He insisted it was “pure coincidence” that then-Dublin County councillors Colm McGrath and John O’Halloran each got money on November 9, 1993.
The £20,000 bulk of the amount went to Mr McGrath, after he had approached Mr O’Callaghan for help after running into trouble with the Revenue Commissioners.
Mr O’Halloran, who had formerly been a member of the Labour Party, received a cheque for £5,000.
Both sums were put down to expenses for Mr O’Callaghan’s Barkhill company. The property developer said he had not applied to his bank, AIB, for clearance “because they probably would not have agreed,” as the cheques were payments being made to politicians.

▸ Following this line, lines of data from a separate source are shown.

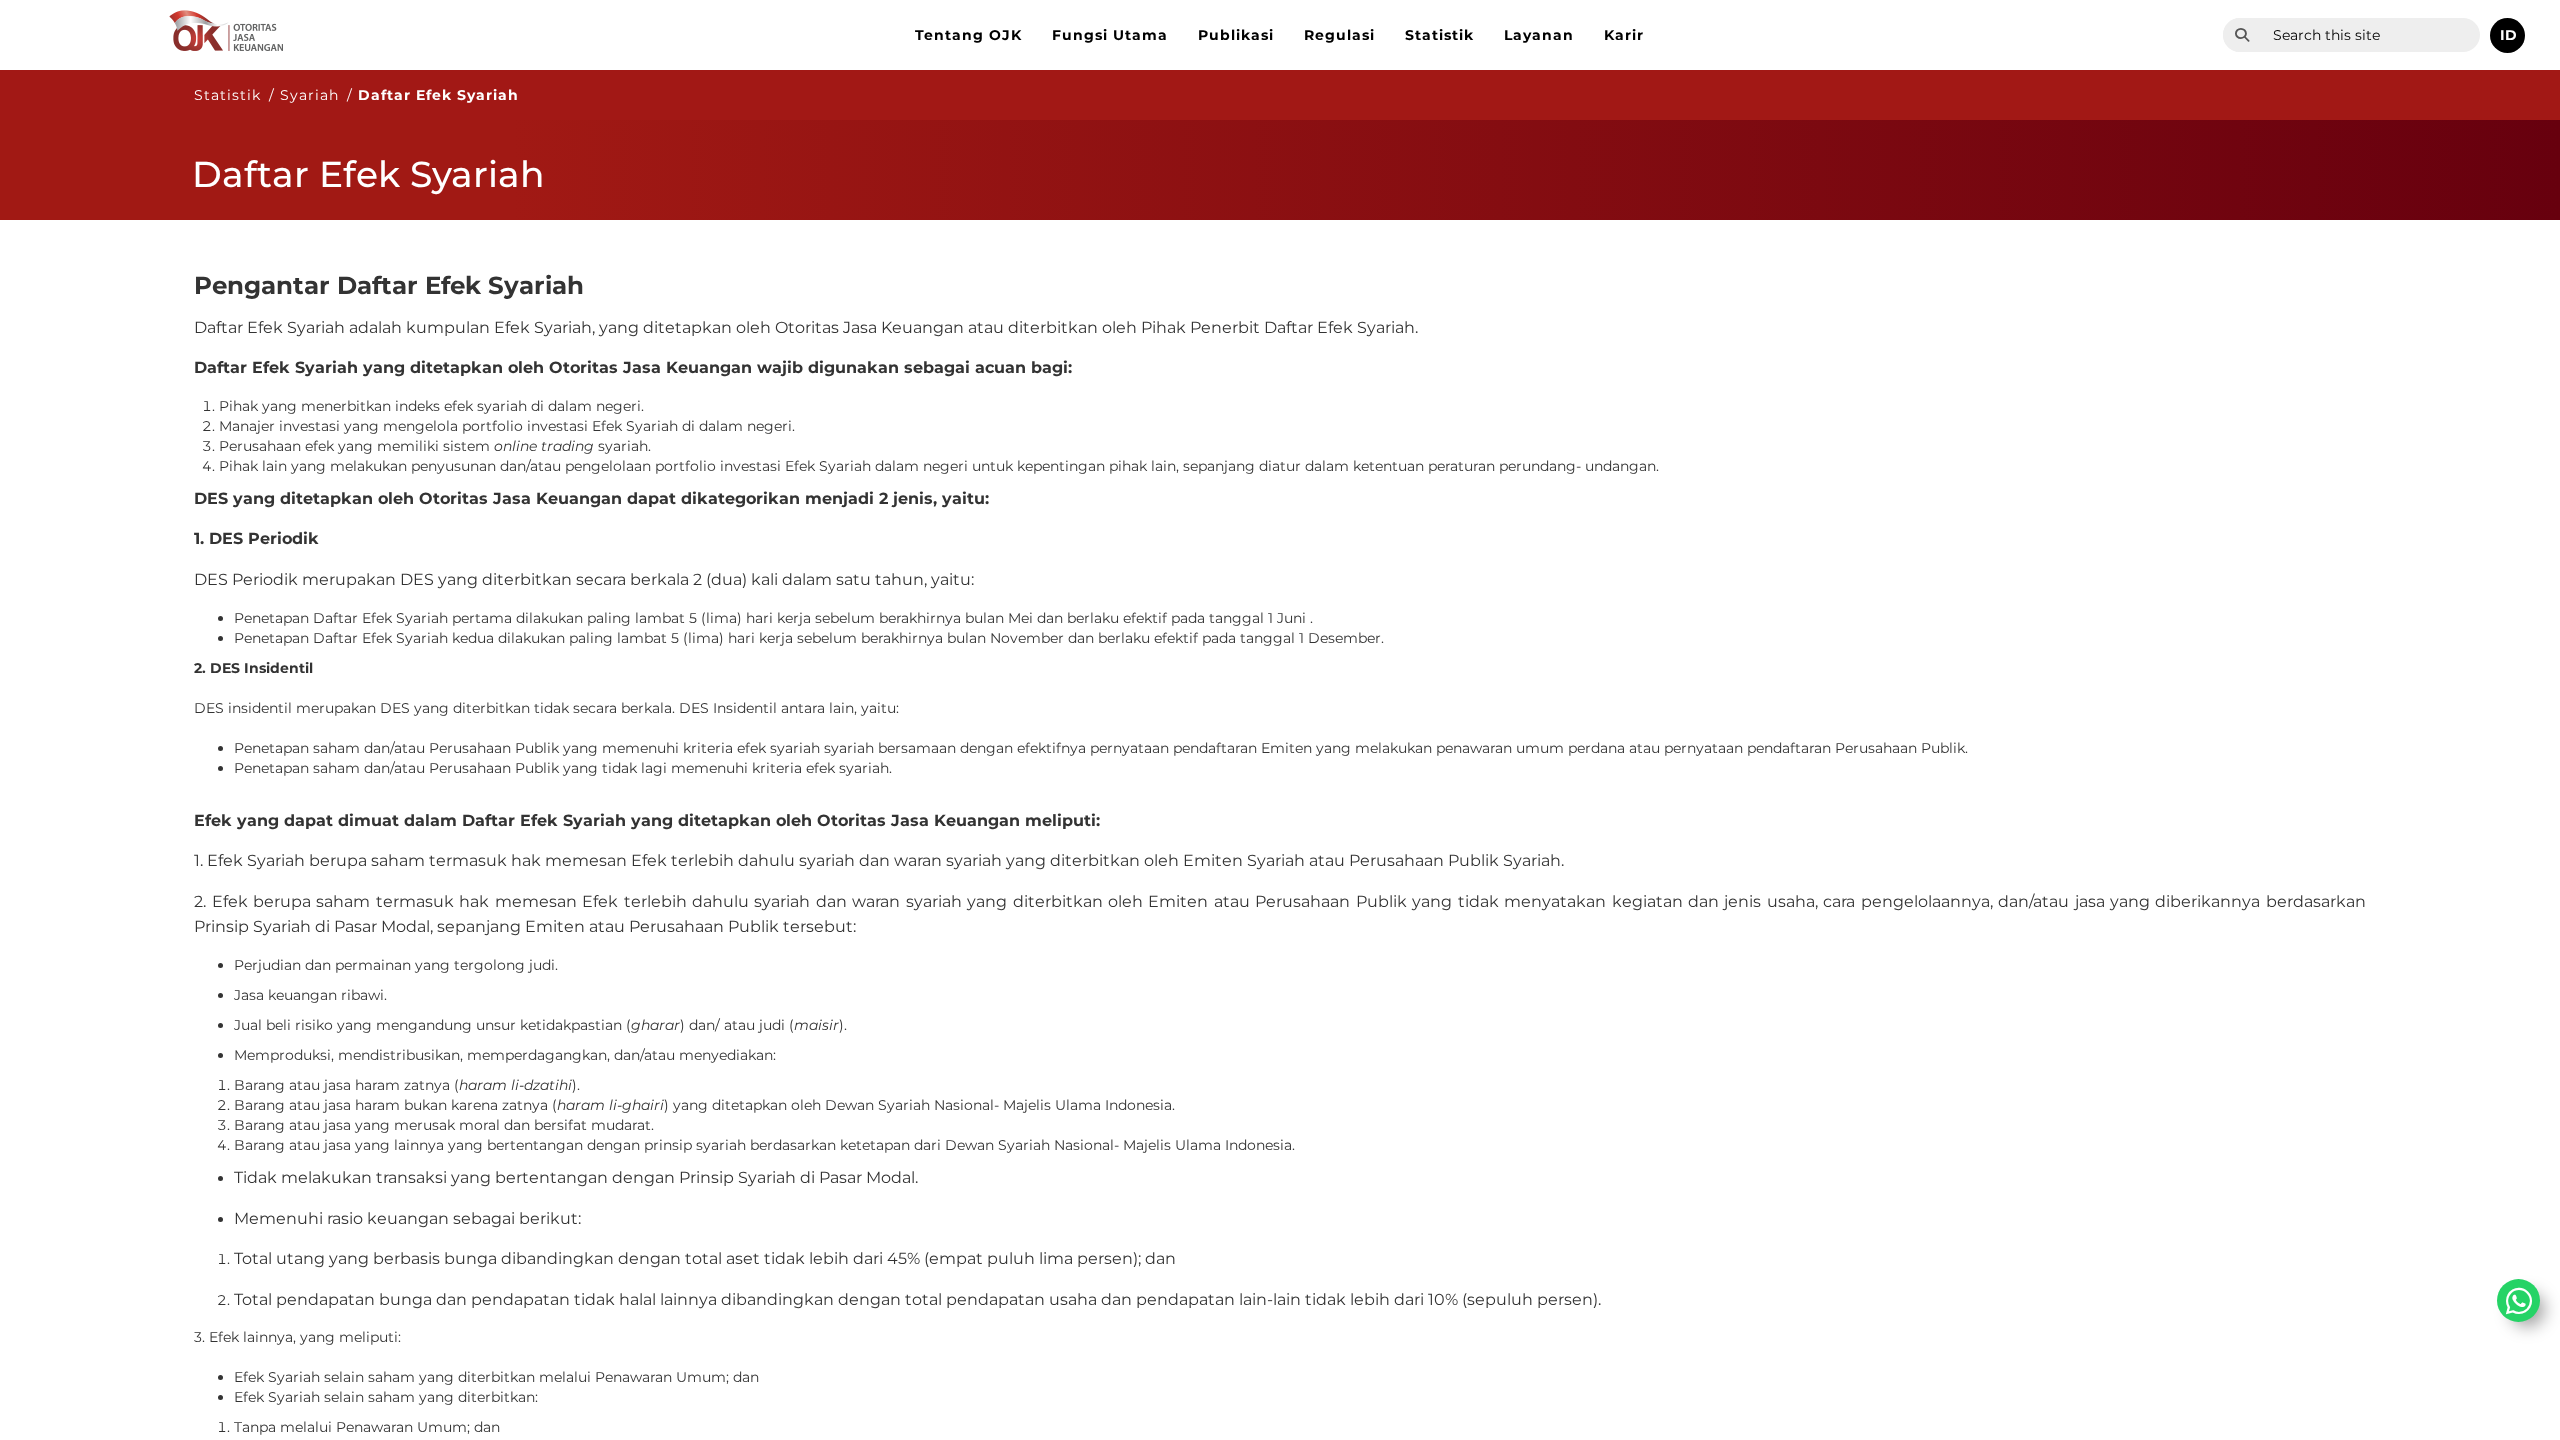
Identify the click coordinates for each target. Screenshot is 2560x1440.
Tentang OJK (968, 35)
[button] (2507, 35)
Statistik (1439, 35)
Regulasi (1339, 35)
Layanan (1539, 35)
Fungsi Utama (1110, 35)
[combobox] (2370, 35)
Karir (1624, 35)
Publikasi (1236, 35)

At the time the cheques were written, both men had been supportive of Mr O’Callaghan’s plans to develop land at Quarryvale, Co Dublin, now the site of the Liffey Valley shopping complex, and the issue currently being investigated by the long-running planning probe.
When tribunal counsel Patricia Dillon put it to him that the councillors had got their money in the form of a “paying off” because of their backing at a time when the Quarryvale project was progressed by Dublin Co Council, Mr O’Callaghan maintained: “No, they were separate issues. It was pure coincidence the cheques were written on the same day.”
Mr O’Callaghan has said he knows nothing about bribes former government press secretary Frank Dunlop told the tribunal he paid to secure support of Dublin County Council members on planning questions.
Mr O’Callaghan recruited Mr Dunlop to operate as a consultant on the Quarryvale project because of his contacts with politicians.
Quizzed about a £25,000 cheque he handed Mr Dunlop in September 1993, which was cashed a few days later, Mr O’Callaghan said he “did not have a notion” why the lobbyist had wanted that sum.
And asked whether it was possible that he had given Mr Dunlop the money to relay to someone else on his behalf, Mr O’Callaghan replied “Not at all; absolutely not.”